Chronique. Les gens qui prennent des notes

Le mot de la fin

Tout consigner, le signe, souvent, d’un manque de confiance en soi. ©  Kaleidico/Unsplash

9 décembre 2023 à 15:55

Elle a choisi l’avant-dernière place de l’allée. Tout à droite, à une paire de genoux de la porte et quelques centimètres de l’intervenante. Elle prend des notes. Il n’y a rien à noter, si ce n’est les prénoms des jumeaux de Patricia, conférencière ayurvédique, qui nous raconte sa vie depuis vingt minutes. Et nous n’en sommes qu’à son premier mariage.

Elle – appelons-la Mireille – n’en perd pas une miette. Le geste est frénétique, les paragraphes militaires et le cahier déjà plein aux trois-quarts. Il manque des points sur ses i et quelques traits d’union, pas le temps, pas la place, noter, consigner, et respirer de temps en temps. On sent que Mireille n’en est pas à son premier cahier.

Enfants déjà, ils contemplaient la vie du bout de leur stylo

C’est curieux, cette habitude qu’ont les gens qui prennent des notes de prendre des notes. Cette façon de se prosterner devant chaque mot, comme si tout était bon à prendre, incapables de trier, hiérarchiser, incapables de choisir.

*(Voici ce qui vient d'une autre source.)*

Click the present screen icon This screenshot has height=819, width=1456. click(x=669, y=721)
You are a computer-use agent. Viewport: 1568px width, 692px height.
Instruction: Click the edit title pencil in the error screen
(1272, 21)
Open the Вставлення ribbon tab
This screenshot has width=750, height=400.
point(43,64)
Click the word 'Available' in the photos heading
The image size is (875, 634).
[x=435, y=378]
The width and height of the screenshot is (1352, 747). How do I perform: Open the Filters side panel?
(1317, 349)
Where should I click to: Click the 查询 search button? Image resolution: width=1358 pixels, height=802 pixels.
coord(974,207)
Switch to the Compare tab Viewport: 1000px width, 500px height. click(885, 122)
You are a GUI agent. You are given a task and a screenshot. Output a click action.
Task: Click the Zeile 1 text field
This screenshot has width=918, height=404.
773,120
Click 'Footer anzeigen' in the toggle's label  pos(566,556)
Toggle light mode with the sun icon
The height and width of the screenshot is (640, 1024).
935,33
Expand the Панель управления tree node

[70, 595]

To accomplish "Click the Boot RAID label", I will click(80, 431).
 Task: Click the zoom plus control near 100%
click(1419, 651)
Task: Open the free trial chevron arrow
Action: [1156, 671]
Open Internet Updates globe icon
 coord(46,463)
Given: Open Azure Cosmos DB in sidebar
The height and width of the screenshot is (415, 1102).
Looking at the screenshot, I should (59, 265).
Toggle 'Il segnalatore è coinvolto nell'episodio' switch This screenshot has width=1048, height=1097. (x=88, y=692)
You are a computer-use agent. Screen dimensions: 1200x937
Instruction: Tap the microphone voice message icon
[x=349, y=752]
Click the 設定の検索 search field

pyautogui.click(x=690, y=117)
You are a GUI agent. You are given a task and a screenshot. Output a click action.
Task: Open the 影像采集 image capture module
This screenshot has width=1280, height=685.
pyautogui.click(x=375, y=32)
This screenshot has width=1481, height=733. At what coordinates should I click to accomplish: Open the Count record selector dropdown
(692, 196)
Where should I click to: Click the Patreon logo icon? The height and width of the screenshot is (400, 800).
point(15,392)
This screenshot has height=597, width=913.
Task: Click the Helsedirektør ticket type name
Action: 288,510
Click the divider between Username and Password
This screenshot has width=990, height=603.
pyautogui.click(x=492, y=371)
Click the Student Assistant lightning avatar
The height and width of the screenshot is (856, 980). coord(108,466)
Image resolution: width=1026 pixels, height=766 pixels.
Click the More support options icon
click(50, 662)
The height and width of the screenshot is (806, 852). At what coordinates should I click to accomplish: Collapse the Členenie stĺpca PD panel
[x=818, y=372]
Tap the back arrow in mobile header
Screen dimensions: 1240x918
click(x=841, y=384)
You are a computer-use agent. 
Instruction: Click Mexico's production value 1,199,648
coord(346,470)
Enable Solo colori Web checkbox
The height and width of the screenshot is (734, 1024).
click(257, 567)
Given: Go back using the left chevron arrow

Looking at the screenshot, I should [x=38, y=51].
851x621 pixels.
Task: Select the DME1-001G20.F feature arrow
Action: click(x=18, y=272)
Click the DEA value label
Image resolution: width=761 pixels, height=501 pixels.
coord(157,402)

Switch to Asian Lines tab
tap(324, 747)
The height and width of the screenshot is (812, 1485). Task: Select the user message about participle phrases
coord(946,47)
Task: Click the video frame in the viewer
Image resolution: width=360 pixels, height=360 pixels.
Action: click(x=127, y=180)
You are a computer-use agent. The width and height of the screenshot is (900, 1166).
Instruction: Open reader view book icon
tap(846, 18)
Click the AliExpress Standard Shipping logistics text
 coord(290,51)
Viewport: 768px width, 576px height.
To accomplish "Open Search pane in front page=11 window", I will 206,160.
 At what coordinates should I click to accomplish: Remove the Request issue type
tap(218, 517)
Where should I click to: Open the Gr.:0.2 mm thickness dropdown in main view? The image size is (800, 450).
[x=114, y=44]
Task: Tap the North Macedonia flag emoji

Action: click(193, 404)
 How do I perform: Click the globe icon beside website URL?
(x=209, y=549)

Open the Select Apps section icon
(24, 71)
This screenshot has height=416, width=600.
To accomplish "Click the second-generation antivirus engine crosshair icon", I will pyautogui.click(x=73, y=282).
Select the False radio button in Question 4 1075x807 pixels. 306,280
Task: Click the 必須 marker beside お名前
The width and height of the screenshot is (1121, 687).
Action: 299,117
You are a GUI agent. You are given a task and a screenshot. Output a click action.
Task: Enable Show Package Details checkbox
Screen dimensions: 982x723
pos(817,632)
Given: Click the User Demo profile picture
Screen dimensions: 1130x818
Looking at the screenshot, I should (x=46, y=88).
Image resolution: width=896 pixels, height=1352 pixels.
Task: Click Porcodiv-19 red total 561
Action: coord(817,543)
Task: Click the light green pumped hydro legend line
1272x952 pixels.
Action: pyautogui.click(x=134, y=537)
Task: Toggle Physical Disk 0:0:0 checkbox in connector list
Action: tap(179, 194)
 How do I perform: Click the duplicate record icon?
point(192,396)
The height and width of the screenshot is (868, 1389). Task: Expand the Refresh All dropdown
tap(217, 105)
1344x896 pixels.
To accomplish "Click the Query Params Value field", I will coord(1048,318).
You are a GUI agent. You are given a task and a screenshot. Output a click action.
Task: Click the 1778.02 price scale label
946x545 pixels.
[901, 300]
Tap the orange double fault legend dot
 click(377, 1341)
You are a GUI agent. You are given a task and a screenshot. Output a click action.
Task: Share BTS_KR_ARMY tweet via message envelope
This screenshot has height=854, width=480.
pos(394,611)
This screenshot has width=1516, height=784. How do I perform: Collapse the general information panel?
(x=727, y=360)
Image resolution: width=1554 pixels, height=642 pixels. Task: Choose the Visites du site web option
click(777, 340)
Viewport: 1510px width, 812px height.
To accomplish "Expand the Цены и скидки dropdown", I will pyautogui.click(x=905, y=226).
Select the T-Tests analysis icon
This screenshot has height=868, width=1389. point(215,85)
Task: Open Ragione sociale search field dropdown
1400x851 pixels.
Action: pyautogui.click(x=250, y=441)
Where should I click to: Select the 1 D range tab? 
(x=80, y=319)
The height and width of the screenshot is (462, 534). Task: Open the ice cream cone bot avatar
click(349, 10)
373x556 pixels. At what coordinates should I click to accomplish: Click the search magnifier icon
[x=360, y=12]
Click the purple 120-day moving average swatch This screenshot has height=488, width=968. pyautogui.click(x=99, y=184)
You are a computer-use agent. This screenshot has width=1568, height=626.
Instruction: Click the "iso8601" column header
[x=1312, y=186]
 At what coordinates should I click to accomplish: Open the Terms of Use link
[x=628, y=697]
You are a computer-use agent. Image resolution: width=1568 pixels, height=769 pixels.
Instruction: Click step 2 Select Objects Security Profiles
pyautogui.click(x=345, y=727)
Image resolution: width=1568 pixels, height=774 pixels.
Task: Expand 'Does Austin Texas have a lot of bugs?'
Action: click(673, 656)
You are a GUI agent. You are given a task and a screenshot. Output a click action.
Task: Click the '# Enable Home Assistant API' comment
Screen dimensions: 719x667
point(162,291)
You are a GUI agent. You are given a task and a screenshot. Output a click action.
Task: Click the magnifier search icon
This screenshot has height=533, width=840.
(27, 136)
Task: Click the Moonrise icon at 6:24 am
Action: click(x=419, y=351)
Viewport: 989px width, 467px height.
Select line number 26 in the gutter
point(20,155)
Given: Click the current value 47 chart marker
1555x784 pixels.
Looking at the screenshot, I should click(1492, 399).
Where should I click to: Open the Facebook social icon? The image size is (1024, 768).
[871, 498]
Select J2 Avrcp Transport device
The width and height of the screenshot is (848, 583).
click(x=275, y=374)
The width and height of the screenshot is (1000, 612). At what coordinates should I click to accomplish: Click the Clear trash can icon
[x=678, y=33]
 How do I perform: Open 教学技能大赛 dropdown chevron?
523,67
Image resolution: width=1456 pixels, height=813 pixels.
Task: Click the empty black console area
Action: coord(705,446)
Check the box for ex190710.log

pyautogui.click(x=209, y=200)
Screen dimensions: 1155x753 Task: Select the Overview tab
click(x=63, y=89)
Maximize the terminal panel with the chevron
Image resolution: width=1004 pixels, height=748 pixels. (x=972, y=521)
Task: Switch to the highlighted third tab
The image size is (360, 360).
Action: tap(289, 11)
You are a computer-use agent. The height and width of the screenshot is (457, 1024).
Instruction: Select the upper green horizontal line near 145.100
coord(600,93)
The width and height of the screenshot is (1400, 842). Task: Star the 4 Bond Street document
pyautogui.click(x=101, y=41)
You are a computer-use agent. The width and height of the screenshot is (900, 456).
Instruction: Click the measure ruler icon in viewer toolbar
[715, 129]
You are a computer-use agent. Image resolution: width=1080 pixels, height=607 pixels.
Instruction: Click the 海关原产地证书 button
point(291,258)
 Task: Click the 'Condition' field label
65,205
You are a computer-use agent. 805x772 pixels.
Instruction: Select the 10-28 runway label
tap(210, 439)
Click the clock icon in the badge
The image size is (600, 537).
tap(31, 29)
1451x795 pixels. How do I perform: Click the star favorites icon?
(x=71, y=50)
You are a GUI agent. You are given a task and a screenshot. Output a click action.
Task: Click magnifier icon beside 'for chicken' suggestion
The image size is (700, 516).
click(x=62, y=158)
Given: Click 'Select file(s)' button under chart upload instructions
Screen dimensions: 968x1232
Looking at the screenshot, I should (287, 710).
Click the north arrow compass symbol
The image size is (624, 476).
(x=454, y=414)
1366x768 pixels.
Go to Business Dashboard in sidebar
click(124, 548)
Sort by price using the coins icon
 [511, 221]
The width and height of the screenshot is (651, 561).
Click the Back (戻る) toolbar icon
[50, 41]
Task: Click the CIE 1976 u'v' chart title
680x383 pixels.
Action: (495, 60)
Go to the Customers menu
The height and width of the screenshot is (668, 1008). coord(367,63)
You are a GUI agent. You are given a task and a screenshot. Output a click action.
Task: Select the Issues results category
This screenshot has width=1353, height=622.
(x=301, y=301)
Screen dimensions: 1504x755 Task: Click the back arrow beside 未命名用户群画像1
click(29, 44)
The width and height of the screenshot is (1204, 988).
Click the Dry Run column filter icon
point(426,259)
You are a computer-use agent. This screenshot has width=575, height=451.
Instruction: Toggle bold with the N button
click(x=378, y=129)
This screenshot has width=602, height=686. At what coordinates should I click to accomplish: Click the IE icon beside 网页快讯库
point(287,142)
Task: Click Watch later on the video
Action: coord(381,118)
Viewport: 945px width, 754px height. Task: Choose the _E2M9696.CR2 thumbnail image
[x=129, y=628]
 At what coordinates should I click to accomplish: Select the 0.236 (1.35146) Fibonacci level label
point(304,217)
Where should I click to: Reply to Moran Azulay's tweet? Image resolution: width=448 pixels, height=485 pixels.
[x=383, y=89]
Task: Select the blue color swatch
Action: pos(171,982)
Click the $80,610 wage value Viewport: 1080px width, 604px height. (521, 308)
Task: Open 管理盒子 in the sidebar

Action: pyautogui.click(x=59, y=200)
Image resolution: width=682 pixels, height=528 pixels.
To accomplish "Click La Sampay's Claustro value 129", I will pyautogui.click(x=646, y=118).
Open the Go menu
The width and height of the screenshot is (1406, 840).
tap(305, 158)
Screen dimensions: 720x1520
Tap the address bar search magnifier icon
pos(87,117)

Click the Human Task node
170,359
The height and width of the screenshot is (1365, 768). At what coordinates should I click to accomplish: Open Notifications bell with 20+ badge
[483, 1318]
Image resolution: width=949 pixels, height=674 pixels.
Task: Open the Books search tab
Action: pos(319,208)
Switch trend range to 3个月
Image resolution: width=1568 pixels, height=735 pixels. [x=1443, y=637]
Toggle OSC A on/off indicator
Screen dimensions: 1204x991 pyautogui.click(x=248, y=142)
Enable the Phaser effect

Ils acquiescent à chaque phrase, une vie entière à incliner la tête, à baisser les yeux sur une feuille constellée de banalités, qu’ils noircissent au crayon à papier, la gomme toujours à proximité; ils écrivent comme on murmure, d’une mine légère, délébile, transparente.

Et vulnérable. C’est le mot qui vous vient à la bouche quand vous regardez les gens qui prennent des notes prendre des notes, courir après ce réel que, semble-t-il, ils ne rattrapent jamais. Pour eux, le monde est une chose un peu furtive qu’ils ne parviennent pas à empoigner totalement, ça leur file entre les doigts et tout ce qu’il leur reste c’est un bloc-notes avec des petits carrés bien alignés entre lesquels ils consignent tout.

Ils écrivent comme on se désavoue. Pas confiance, peur d’oublier, de ne pas comprendre, tellement peur de passer à côté de quelque chose que, souvent, ils passent à côté de tout. Y compris d’eux-mêmes.

Peur de faire faux

Une vieille habitude. Enfants déjà, ils contemplaient la vie du bout de leur stylo, recopiaient vingt fois leur dictée et révisaient jusqu’aux menus de la semaine de la cantine. Leur existence est une longue suite de carnets à spirales dans lesquels ils se réfugient en éternels écoliers, en bons élèves de la vie. Et la vie, souvent, ne le leur rend pas.

Parce que la vie n’est pas tendre avec les gens qui prennent des notes. La vie est faite pour ceux qui avancent droit dans leurs bottes, qui ne s’encombrent pas de doute, de peur de se tromper ou de faire faux, ceux qui, l’ego noirci de certitudes, traversent l’existence avec un carnet orgueilleusement vierge. Rien n’a suffisamment de valeur ou d’importance pour dégainer leur stylo. Pas besoin. Tout est là, vous indiquent-ils en arquant un doigt sur leur tempe, tout est là, tapotent-ils en louchant, moqueurs, sur le bloc de Mireille, qui n’a toujours pas levé les yeux. C’est dommage car quiconque a déjà plongé les siens dans le regard un peu fuyant, un peu brisé des gens qui prennent des notes, le sait: tout est là. Absolument tout.